Even though they are more ripe than their green counterparts, freshly picked black olives are much too bitter to eat and too hard to chew. You must cure them in order to eat them. There is a simple method for preparing black olives at home. Even though the method is time consuming, the final result will be homemade olives made with all natural ingredients and in accordance with your own preferences. These olives will last up to one year.
Things You'll Need
- Fresh black olives
- Olive oil
- Oregano, thyme, rosemary, dried pepper flakes, garlic cloves (these are optional)
- Clean water
- Sharp knife
- Bucket or large bowl
- Sterilized glass preserving jars with lids
Rinse the olives and using the knife, make a cut along the side of each. Cutting the olives will speed the curing process. Place the olives in a pail or bowl and soak them in water, making sure that all of the olives are submerged. If necessary, you can place a plate or other object on top of them to weigh them down.
Stir the olives and change the water every day for 21 days.

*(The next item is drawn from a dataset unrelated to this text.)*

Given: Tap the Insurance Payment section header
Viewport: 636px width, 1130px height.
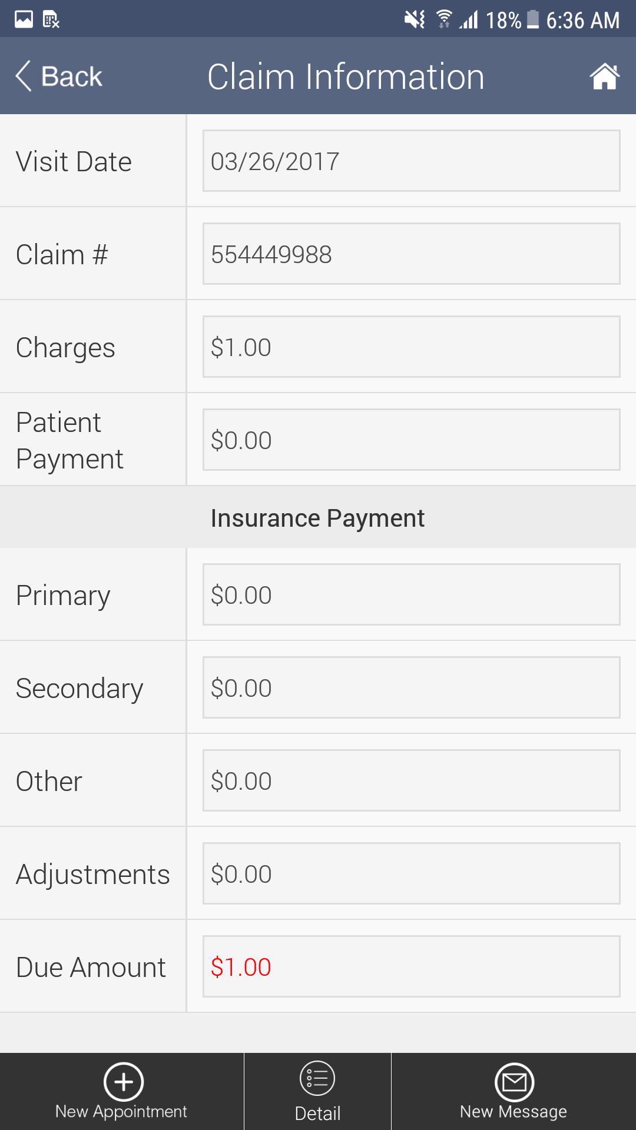Looking at the screenshot, I should 318,518.
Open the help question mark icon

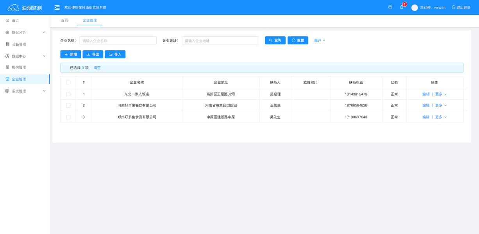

Make a brine solution, using one part salt to 10 parts water. Make sure that the salt is completely dissolved in the water by warming the water and stirring. Drain the olives and place them in the brine solution. Leave them for three days, stirring periodically.
Rinse a couple of the olives and taste them to see if they have lost enough of their bitterness to suit your taste. If not, add more salt and leave them for a few more days until they taste the way you want them to. Check them daily. When the olives are ready, rinse them. Let them drain for a couple of hours.
Prepare a mixture of vinegar and water, using one part white wine vinegar to two parts water and soak the olives in the vinegar mixture for three days, stirring occasionally. The olives are now cured, so drain them again.
Place the herbs, spices or other flavorings into the sterilized jars. These could include garlic cloves, oregano, rosemary, thyme or dried pepper flakes. The amount of these to include is up to you and using them is entirely optional.
Pack the black olives into the prepared jars and pour olive oil over them until they are well covered. Seal the jars and store them in the refrigerator.